Ghana’s Rent Commission is preparing to begin prosecuting landlords who demand more than six months of advance rent from April 1, setting a firm enforcement deadline in a housing market where two-year advance payments have been standard practice for decades despite being illegal.
Ghana Business News
The April 1 date marks the Commission’s transition from the awareness phase that accompanied the March 1 launch of its mandatory Rent Card system into active legal enforcement. Acting Rent Commissioner Frederick Opoku has described the routine collection of one, two, and even three years of rent in advance as both illegal and an unconscionable burden on tenants, and has said the Commission intends to dismantle the practice through prosecution rather than education alone.
The legal basis for the crackdown is the Rent Act, 1963 (Act 220) as amended under People’s National Defence Council (PNDC) Law 5, which caps advance rent at six months for tenancies exceeding six months in duration. Violations carry a penalty of up to 500 penalty units or a two-year prison term, or both, upon conviction before a Rent Magistrate. Despite the law being in place for more than six decades, the prevailing norm in Ghana’s rental housing market remains a mandatory advance payment of two years or more.
The Commission’s enforcement drive will be carried out by a dedicated Rent Taskforce operating in collaboration with Metropolitan, Municipal and District Assemblies (MMDAs) nationwide. The taskforce members are identifiable by yellow uniforms, and the Commission will work with the Ghana Revenue Authority (GRA) to ensure landlords pay taxes on rental income. Approximately 60 percent of tenants in Ghana do not have formal tenancy agreements, according to the Commission, and both landlords who fail to issue tenancy agreements and tenants who do not demand them may face legal consequences under the Act.
The enforcement push faces a structural headache. Ghana’s housing deficit stands at an estimated 1.8 million units, a gap that has handed landlords significant leverage in setting terms, including large advance payments, because demand for rental accommodation consistently exceeds available supply. The human cost of this imbalance is particularly acute for young people and those arriving in cities for work or education, who are often forced into a cash-intensive market where paying a year or more upfront is the unwritten rule, deepening inequality between those with access to capital and those without.
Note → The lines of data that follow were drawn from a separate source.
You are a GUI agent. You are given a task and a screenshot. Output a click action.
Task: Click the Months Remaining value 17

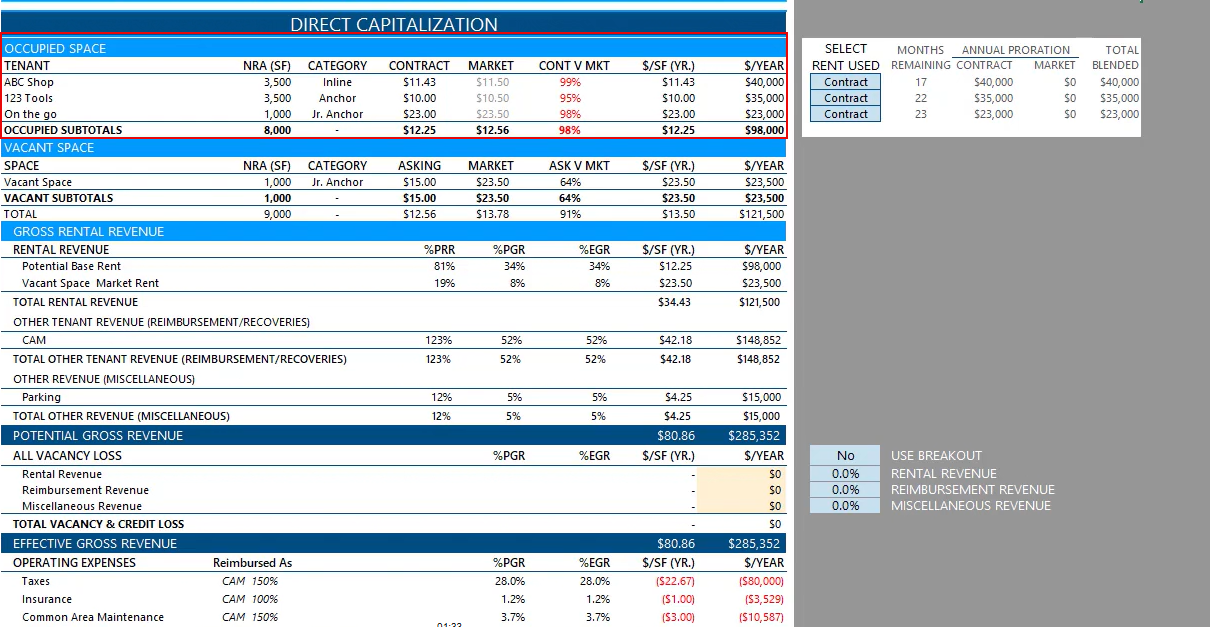tap(921, 82)
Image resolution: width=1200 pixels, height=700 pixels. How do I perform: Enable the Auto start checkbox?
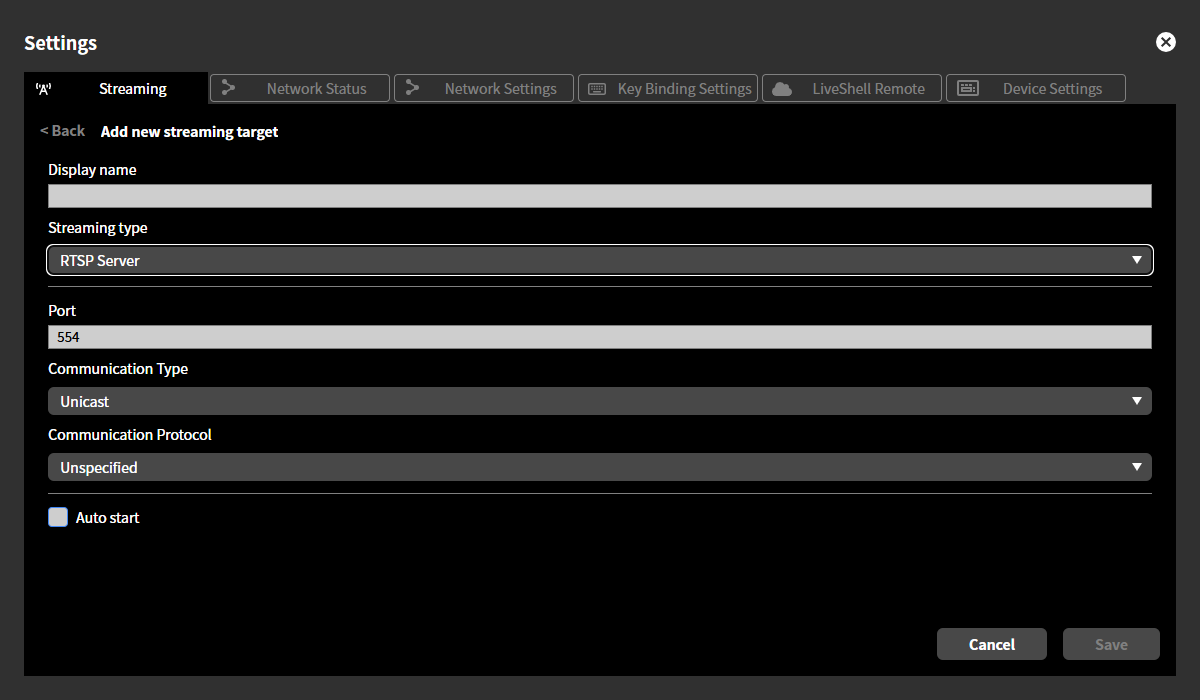(x=58, y=517)
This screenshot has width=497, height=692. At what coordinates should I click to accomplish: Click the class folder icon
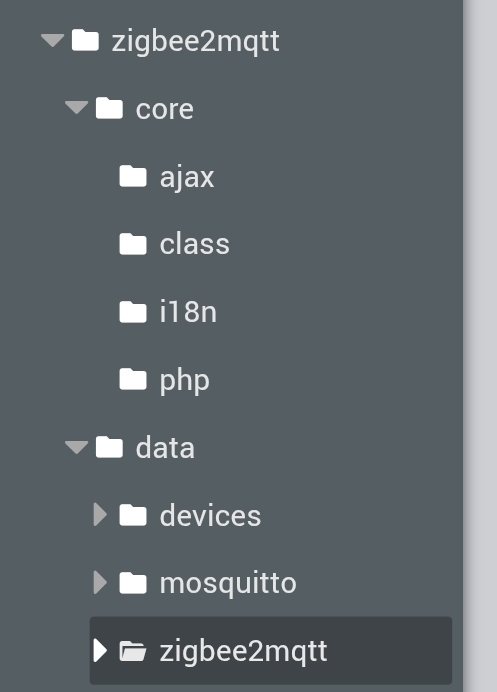pos(133,244)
The Rent Card, mandatory under Section 20 of Act 220, will serve as an official record of tenancy agreements and underpin a national database of rental housing stock. The Commission says the database will give regulators the data needed for more systematic enforcement and better-targeted housing policy over time.
Whether the April enforcement deadline translates into actual prosecutions and a measurable shift in landlord behaviour will depend partly on whether the Commission can demonstrate credible follow-through, and partly on whether government efforts to expand housing supply can begin to ease the demand pressure that has long made illegal advance rent demands so difficult to challenge.